Learn more about the new career guidance program. Alumni can also connect with employers through MIT’s Alumni Association LinkedIn group and Online Alumni Directory (OAD), research the employer database using MIT’s Career Bridge, sign up for a mentor with the Alumni Institute Career Assistance Network (ICAN), and gain career tips and resources from the Global Education & Career Development (GECD) website containing a series of workshops and webinars on everything from resume writing to LinkedIn.

Comments

Mike Neschleba

Mon, 03/03/2014 1:14pm

Think of an M.I.T. graduate as the technological equivalent of a Samurai sword: exquisite, very sharp, a marvel. But it must be wielded in the hands of an expert in order to show its powers. Many managers do not have the skills to use an M.I.T. graduate to full potential. They use the sword to pound nails. Good managers assign these brightest contributors to the most demanding projects and then challenge them to push the envelope. Over a long career I have worked for both types, and my advice would be to spend as little time as possible with the clueless ones.

Ken M

Sun, 03/02/2014 1:52am

The smart bubble is real -- I've heard accomplished, recognized engineers complain about falling prey to the imposter syndrome over and over. It does help to gain some perspective about where you stand on in relation to others.

Example: I was one of the best science and math students at my high school, but 8.022 (EM f0r masochists) completely kicked my ass -- the first time I faced physics problems that I simply could not solve, could not even figure out how to start solving them, but there were students who could whip out the answer almost by inspection. Example 2: After a couple of years at MIT, I was proud of starting to speak a second language with some fluency, but there was a woman I met who was fluent in five -- and complained that she couldn't remember more than 6 or 7 at a time.

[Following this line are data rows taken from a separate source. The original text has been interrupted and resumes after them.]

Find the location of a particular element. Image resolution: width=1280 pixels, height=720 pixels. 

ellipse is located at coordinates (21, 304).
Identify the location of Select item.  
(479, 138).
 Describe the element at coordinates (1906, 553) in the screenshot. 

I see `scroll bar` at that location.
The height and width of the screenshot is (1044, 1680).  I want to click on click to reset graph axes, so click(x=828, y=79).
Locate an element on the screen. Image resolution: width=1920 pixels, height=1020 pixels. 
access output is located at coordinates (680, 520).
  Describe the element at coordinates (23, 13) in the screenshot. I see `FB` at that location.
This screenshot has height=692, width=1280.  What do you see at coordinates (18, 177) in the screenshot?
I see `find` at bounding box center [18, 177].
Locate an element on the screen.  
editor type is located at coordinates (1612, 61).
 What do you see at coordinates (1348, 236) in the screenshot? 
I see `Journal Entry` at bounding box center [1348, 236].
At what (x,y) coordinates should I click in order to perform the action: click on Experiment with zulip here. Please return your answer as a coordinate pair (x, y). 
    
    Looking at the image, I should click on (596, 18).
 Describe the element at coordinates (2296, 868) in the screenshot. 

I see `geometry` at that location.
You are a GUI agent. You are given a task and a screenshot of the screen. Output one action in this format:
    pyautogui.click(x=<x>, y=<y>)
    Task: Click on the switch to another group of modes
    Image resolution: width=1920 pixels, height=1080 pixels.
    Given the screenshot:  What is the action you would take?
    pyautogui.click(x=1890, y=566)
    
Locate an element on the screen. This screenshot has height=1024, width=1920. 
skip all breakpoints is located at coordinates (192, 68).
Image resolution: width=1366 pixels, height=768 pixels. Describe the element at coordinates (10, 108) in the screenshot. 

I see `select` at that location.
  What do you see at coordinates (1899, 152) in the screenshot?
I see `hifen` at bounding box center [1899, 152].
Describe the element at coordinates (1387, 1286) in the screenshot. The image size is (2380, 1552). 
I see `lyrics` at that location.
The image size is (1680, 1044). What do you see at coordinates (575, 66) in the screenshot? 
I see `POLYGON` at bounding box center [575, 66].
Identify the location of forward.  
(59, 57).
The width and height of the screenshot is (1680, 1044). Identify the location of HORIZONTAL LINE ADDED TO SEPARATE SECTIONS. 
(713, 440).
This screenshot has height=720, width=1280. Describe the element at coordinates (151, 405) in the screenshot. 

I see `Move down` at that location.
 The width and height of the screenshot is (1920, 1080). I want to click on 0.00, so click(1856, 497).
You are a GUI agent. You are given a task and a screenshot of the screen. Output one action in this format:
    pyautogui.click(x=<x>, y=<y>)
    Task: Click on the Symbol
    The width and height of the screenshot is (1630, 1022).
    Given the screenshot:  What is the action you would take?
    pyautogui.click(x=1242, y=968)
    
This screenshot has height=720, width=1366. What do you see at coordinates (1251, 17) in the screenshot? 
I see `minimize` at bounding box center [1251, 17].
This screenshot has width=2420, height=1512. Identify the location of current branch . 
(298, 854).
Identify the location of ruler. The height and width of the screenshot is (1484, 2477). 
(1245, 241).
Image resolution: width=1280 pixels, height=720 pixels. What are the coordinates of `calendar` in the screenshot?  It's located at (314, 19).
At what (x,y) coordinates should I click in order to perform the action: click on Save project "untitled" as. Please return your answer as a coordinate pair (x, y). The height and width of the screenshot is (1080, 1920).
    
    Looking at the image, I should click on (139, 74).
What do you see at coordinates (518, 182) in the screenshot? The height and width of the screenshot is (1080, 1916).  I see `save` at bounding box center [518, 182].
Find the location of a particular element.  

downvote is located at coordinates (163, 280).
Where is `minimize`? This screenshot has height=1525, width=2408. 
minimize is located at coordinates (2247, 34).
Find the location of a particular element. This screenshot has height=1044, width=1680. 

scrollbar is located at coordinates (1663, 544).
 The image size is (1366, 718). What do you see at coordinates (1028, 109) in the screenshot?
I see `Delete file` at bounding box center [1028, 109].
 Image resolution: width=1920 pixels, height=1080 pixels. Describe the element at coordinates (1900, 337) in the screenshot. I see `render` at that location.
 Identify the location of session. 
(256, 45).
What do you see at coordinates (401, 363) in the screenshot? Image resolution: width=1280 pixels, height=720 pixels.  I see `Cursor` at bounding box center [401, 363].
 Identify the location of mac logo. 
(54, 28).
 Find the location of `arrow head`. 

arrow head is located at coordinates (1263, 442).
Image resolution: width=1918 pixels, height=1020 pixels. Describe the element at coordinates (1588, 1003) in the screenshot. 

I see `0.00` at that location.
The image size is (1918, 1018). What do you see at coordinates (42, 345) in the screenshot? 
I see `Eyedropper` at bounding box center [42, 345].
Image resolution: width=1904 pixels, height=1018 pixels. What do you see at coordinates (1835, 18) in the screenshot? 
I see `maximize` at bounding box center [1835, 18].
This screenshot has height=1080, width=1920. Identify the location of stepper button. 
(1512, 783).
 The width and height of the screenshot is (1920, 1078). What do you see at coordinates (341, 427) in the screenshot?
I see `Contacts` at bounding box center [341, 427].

Counter-example: In high school, I was considered socially inept (to be generous). At MIT, I was in the middle of the pack -- I had attended a few parties and even went to my senior prom. And by the time I graduated, I had managed to meet and to start dating seriously the woman who would become my wife two years later.

The key is to maintain some perspective on your shortcomings *and* your accomplishments, to remember it's normal when you're painfully reminded that you aren't the smartest person around, and just as normal to find out that you aren't the dumbest one either.

ep

Thu, 02/27/2014 12:44pm

Smart bubble aftereffects had plagued me for 3 decades. In my case it was based on a belief that accomplishment and knowledge are the only metrics of personal worth, and no amount of reality checks, of someone telling me how well I was actually doing would help. Only after changing my belief of worth from being based on "doing" to being based on "being" did I get relief. Ironically I've become capable in my technical capacity, once I can get out of my own way.

Cynthia McInytre

Thu, 02/27/2014 10:56am

Very insightful article. Thank you.

Kathryn James

Wed, 02/26/2014 11:02am

I have three degrees in EE from MIT (SB, SM and Degree of EE), all of which I earned before I turned 22. I did not experience the issue you describe. I just worked harder than everybody else, frequently pushing myself beyond my own limits. I was treated very badly during my career because I am female. I don't really believe that women can have equal opportunity while men walk the face of the earth. I am retired now and though I would like to work, the very thought of how I would be treated by men makes me ill. From what I have seen in the workforce, nothing has really improved for women over the past 40 years. They are still marginalized and underutilized.